As of 2017, the latest versions of 360 Secure Browser do not offer a distinguishable user-agent string. It spoofs itself either as Google Chrome or Internet Explorer, making it difficult for developers to target or identify.

== Controversies ==

In 2012, a whistleblower reported a hidden backdoor in 360 Secure Browser. The Product Director of 360 Secure Browser, Tao Weihua, accused the whistleblower of "smearing 360 on behalf of Baidu", which the whistleblower said was "the worst professional response in history". Independent analysis of the claim showed that the browser has an "undeclared mechanism (i.e., via ExtSmartWiz.dll) which connects to the server on a regular basis (e.g., every 5 minutes), and allows it to download files of any type (including executables) from the server."

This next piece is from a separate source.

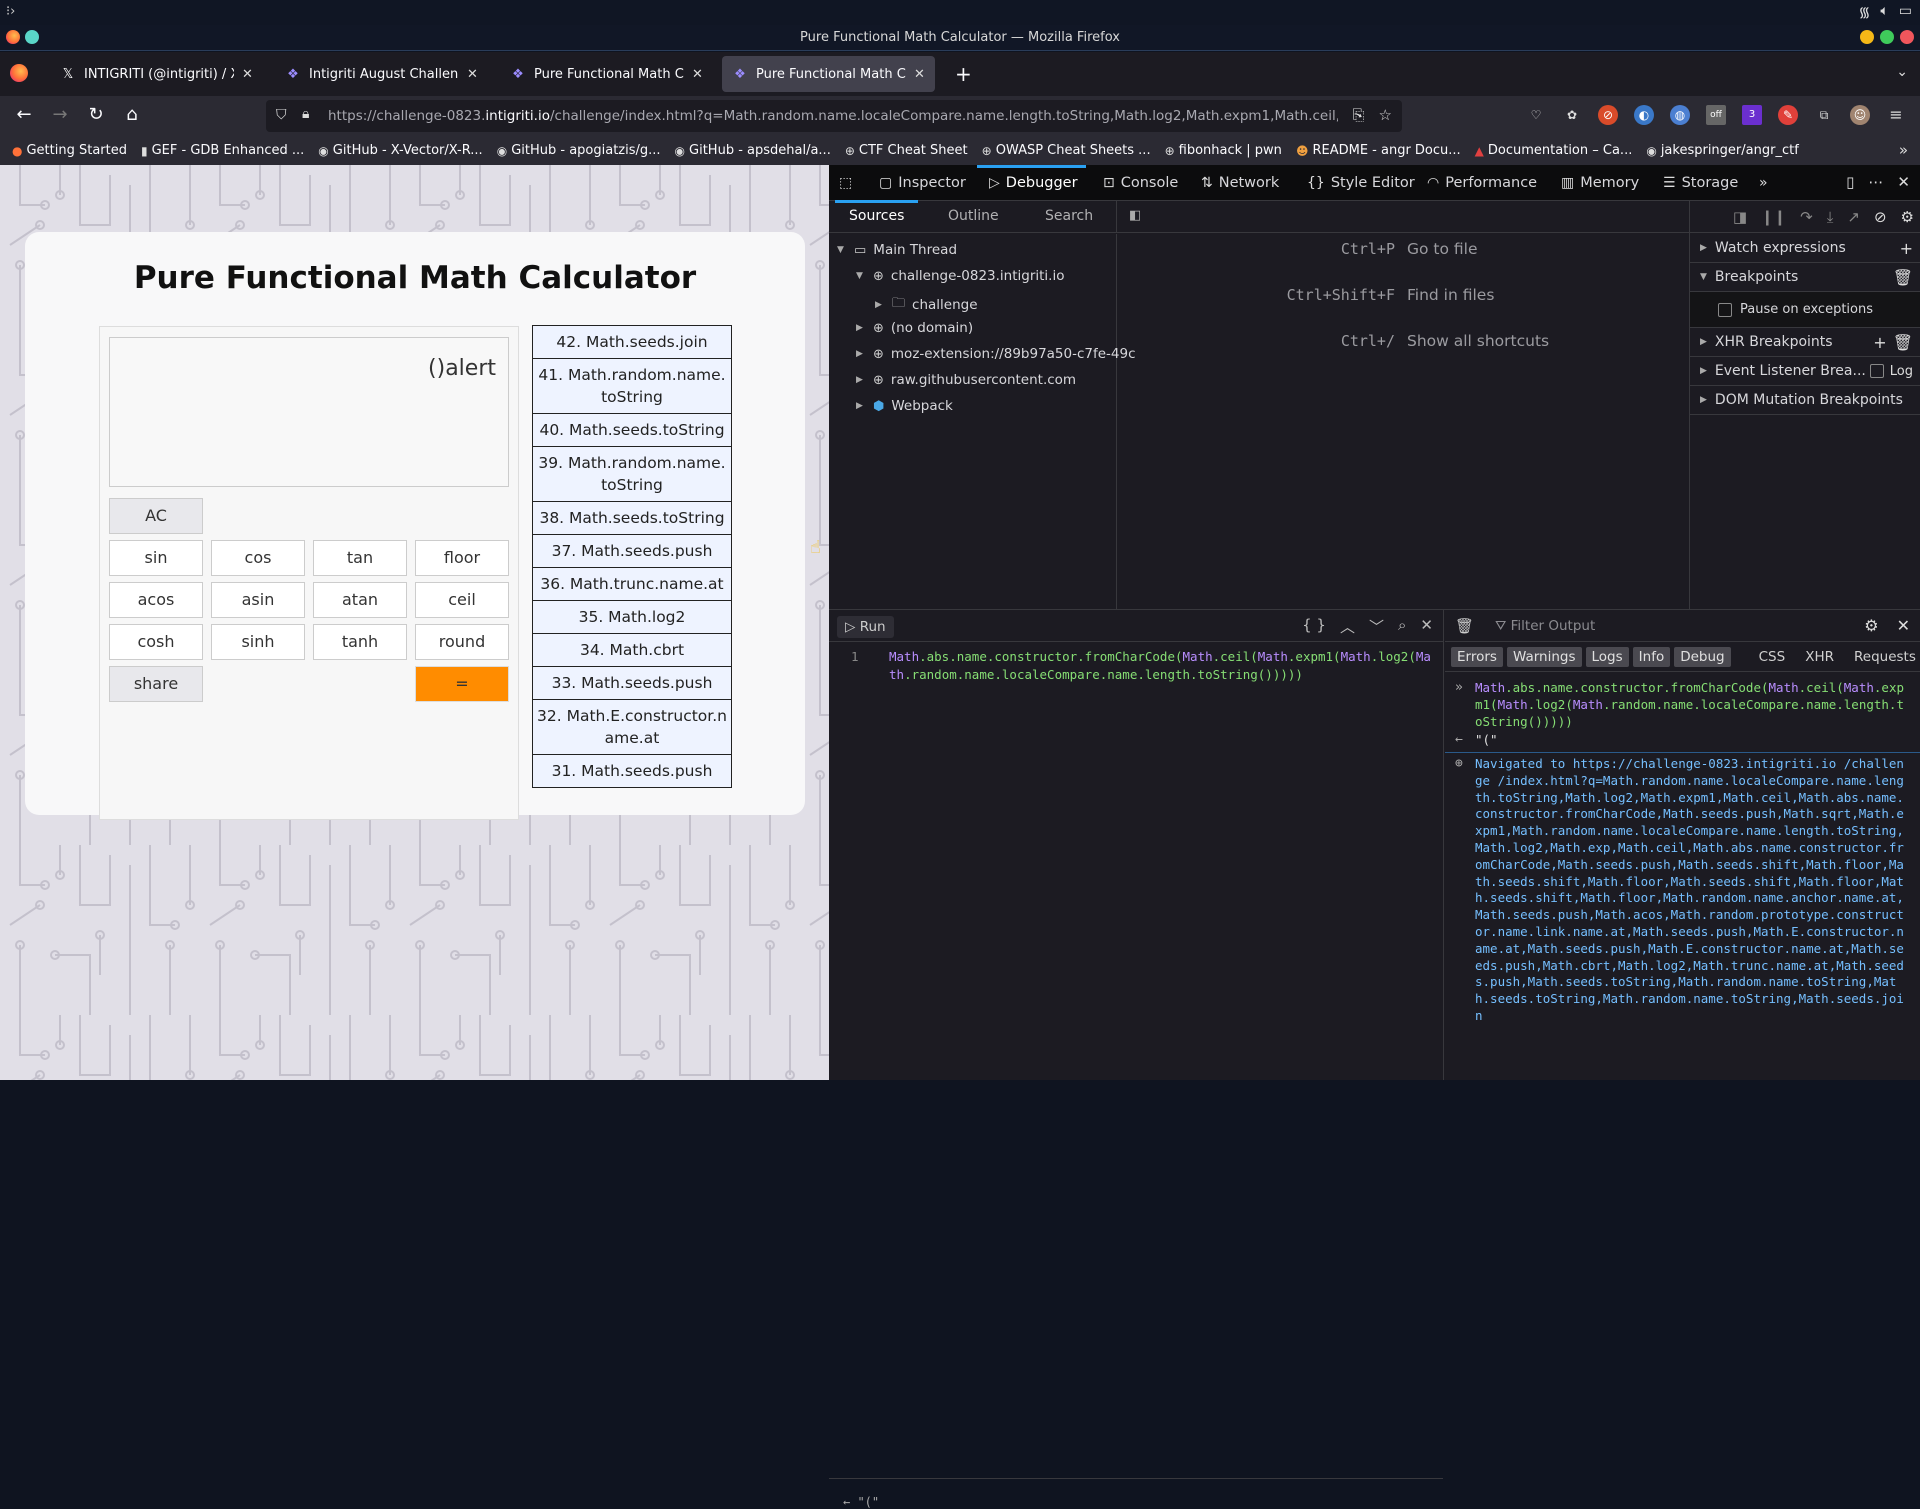 This screenshot has height=1509, width=1920. Describe the element at coordinates (974, 216) in the screenshot. I see `tab-outline: Outline` at that location.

This and other controversies surrounding Qihoo eventually led to the temporary pulling of their products from the iOS App Store.

High usage numbers may be due to the browser being difficult to uninstall, its parent product 360 Safeguard frequently recommending it and a warning pop-up that appears when a user attempts to install another browser, falsely claiming that the other browser is unsafe and should not be run.